Freedom & Bananas
Like a lot of people around the country, I was glued to the television on Inauguration Day.
I was struck by how our passing of leadership, from one administration to another, goes rather smoothly when compared to some parts of the world. While many people now debate all the little hiccups of the day, I continual to be struck by how a gracious and graceful exchange ushered out and in a new leader and accompanying administration.
When I was younger, I had a pen pal in what was the called East Germany. She was a teacher behind the Berlin Wall. Our letters were full of stories about work, life, and love. I’d share my vacation adventures in Hawaii and she’s share her adventures at the Black Sea. Despite having lots of questions to ask her about what it was like to live in East Germany, I was always very careful to say nothing that would cause her harm should the letter be read by anyone else. I have absolutely no reason to think that our mail was censored, but my imagination ran rampant.

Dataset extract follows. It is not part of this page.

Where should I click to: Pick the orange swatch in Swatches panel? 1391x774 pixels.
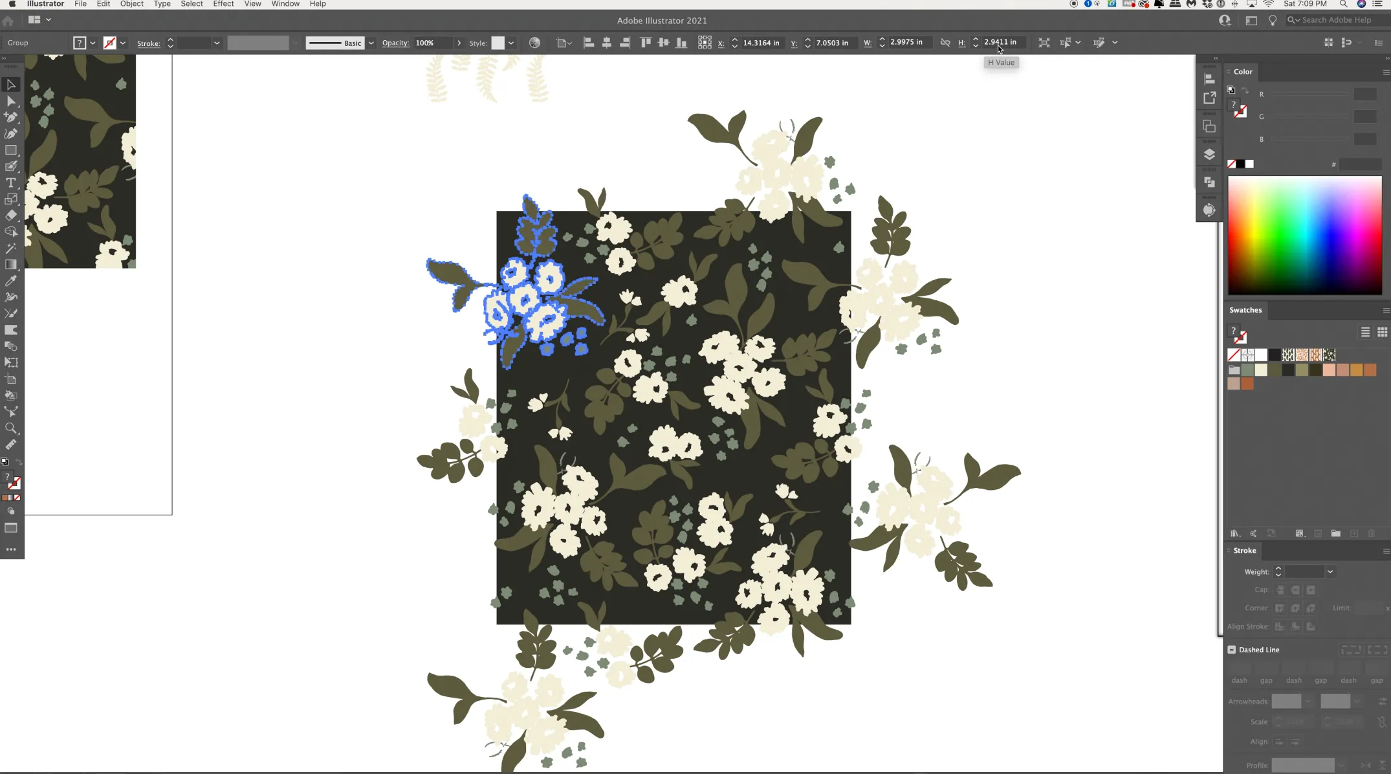click(1356, 370)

Years later, when the Wall was down and she moved about more often and freely, I asked her a few more specific questions about what life had been like growing up.
She said that she a change in leadership meant a tank would roll down the street and there would be military men marching in the street. As a child she’d look out the window happy, because it meant that there would be no school that day.
When I asked her what freedom now meant to her, she said bananas and pineapples. Behind the Wall, she said, the fruit wasn’t very good. And now she had more shopping options and she loved the bananas and pineapples.
She and I lost touch over the years. But on many times on Inauguration Day I thought about her several times. Now that a unified Germany is a little more mature, I wondered what she thought about a change in leadership, and how freedom looked and felt to her now.
On a day of historical significance, I thought about freedom and what it means to me, and has always meant to me. And I thought about bananas and pineapple.